◆ What you should do:
After reading the records, print them all again exactly as they stand.

◆ Materials provided:
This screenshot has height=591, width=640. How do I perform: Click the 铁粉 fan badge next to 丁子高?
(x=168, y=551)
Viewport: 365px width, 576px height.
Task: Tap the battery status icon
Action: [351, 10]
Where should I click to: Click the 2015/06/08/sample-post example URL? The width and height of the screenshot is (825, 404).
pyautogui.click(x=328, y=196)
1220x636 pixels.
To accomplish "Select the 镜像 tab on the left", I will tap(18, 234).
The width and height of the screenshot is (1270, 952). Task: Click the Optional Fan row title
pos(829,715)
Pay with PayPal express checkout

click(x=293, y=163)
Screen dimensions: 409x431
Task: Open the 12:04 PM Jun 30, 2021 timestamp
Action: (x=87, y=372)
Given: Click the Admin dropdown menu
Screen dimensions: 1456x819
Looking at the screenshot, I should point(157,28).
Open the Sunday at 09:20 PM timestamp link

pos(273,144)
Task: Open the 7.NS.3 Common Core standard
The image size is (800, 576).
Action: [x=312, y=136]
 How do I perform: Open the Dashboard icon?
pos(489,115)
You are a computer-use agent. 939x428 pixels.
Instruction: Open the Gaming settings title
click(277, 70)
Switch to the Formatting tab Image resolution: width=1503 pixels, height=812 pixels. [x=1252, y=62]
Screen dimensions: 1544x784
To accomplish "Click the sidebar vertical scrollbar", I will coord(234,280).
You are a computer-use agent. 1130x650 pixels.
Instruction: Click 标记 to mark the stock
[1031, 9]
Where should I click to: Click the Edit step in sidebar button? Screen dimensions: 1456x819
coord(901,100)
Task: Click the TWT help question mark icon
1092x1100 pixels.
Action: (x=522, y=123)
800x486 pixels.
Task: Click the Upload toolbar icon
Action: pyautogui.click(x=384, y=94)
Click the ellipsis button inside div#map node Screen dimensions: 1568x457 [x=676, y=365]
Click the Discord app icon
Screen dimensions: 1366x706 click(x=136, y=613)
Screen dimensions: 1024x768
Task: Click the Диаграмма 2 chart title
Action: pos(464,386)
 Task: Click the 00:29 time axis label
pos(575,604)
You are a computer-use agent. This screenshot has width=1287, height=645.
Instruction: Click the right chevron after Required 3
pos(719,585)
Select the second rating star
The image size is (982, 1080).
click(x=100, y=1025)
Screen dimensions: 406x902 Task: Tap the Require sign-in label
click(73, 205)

◆ Problem solution:
This screenshot has height=591, width=640. How do I perform: Click the 铁粉 fan badge next to 丁子高?
(x=168, y=551)
Viewport: 365px width, 576px height.
Task: Tap the battery status icon
Action: [351, 10]
Where should I click to: Click the 2015/06/08/sample-post example URL? The width and height of the screenshot is (825, 404).
pyautogui.click(x=328, y=196)
1220x636 pixels.
To accomplish "Select the 镜像 tab on the left", I will tap(18, 234).
The width and height of the screenshot is (1270, 952). Task: Click the Optional Fan row title
pos(829,715)
Pay with PayPal express checkout

click(x=293, y=163)
Screen dimensions: 409x431
Task: Open the 12:04 PM Jun 30, 2021 timestamp
Action: (x=87, y=372)
Given: Click the Admin dropdown menu
Screen dimensions: 1456x819
Looking at the screenshot, I should point(157,28).
Open the Sunday at 09:20 PM timestamp link

pos(273,144)
Task: Open the 7.NS.3 Common Core standard
The image size is (800, 576).
Action: [x=312, y=136]
 How do I perform: Open the Dashboard icon?
pos(489,115)
You are a computer-use agent. 939x428 pixels.
Instruction: Open the Gaming settings title
click(277, 70)
Switch to the Formatting tab Image resolution: width=1503 pixels, height=812 pixels. [x=1252, y=62]
Screen dimensions: 1544x784
To accomplish "Click the sidebar vertical scrollbar", I will coord(234,280).
You are a computer-use agent. 1130x650 pixels.
Instruction: Click 标记 to mark the stock
[1031, 9]
Where should I click to: Click the Edit step in sidebar button? Screen dimensions: 1456x819
coord(901,100)
Task: Click the TWT help question mark icon
1092x1100 pixels.
Action: (x=522, y=123)
800x486 pixels.
Task: Click the Upload toolbar icon
Action: pyautogui.click(x=384, y=94)
Click the ellipsis button inside div#map node Screen dimensions: 1568x457 [x=676, y=365]
Click the Discord app icon
Screen dimensions: 1366x706 click(x=136, y=613)
Screen dimensions: 1024x768
Task: Click the Диаграмма 2 chart title
Action: pos(464,386)
 Task: Click the 00:29 time axis label
pos(575,604)
You are a computer-use agent. This screenshot has width=1287, height=645.
Instruction: Click the right chevron after Required 3
pos(719,585)
Select the second rating star
The image size is (982, 1080).
click(x=100, y=1025)
Screen dimensions: 406x902 Task: Tap the Require sign-in label
click(73, 205)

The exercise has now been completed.